** Input rows **
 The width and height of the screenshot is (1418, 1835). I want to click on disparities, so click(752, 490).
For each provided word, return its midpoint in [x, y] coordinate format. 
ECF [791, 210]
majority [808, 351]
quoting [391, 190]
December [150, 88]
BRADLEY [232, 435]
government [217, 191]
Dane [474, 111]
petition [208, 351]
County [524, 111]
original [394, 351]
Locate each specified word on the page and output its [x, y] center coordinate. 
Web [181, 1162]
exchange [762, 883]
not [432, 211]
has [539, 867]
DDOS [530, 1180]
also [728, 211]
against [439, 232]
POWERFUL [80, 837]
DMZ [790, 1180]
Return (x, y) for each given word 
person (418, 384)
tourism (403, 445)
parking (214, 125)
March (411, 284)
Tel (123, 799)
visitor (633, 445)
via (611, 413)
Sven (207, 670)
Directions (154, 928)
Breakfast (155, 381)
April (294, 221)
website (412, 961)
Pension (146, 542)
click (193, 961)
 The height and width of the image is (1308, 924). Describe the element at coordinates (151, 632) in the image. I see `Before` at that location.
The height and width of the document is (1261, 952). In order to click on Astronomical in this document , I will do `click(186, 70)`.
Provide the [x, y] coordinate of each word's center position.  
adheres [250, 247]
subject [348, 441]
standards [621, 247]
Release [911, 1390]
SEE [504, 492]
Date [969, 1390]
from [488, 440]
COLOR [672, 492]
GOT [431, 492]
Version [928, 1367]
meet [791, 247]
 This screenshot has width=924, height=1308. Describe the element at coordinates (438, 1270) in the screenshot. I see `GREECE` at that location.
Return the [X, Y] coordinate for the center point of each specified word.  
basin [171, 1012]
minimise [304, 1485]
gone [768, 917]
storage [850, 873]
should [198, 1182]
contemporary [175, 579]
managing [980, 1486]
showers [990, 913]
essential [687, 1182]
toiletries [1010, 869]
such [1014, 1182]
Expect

** Your task **
Rewrite all the lines above, replacing "midpoint" with "central point" and leaving everything else unchanged.

** Written solution **
 The width and height of the screenshot is (1418, 1835). I want to click on disparities, so click(752, 490).
For each provided word, return its central point in [x, y] coordinate format. 
ECF [791, 210]
majority [808, 351]
quoting [391, 190]
December [150, 88]
BRADLEY [232, 435]
government [217, 191]
Dane [474, 111]
petition [208, 351]
County [524, 111]
original [394, 351]
Locate each specified word on the page and output its [x, y] center coordinate. 
Web [181, 1162]
exchange [762, 883]
not [432, 211]
has [539, 867]
DDOS [530, 1180]
also [728, 211]
against [439, 232]
POWERFUL [80, 837]
DMZ [790, 1180]
Return (x, y) for each given word 
person (418, 384)
tourism (403, 445)
parking (214, 125)
March (411, 284)
Tel (123, 799)
visitor (633, 445)
via (611, 413)
Sven (207, 670)
Directions (154, 928)
Breakfast (155, 381)
April (294, 221)
website (412, 961)
Pension (146, 542)
click (193, 961)
 The height and width of the image is (1308, 924). Describe the element at coordinates (151, 632) in the image. I see `Before` at that location.
The height and width of the document is (1261, 952). In order to click on Astronomical in this document , I will do `click(186, 70)`.
Provide the [x, y] coordinate of each word's center position.  
adheres [250, 247]
subject [348, 441]
standards [621, 247]
Release [911, 1390]
SEE [504, 492]
Date [969, 1390]
from [488, 440]
COLOR [672, 492]
GOT [431, 492]
Version [928, 1367]
meet [791, 247]
 This screenshot has width=924, height=1308. Describe the element at coordinates (438, 1270) in the screenshot. I see `GREECE` at that location.
Return the [X, Y] coordinate for the center point of each specified word.  
basin [171, 1012]
minimise [304, 1485]
gone [768, 917]
storage [850, 873]
should [198, 1182]
contemporary [175, 579]
managing [980, 1486]
showers [990, 913]
essential [687, 1182]
toiletries [1010, 869]
such [1014, 1182]
Expect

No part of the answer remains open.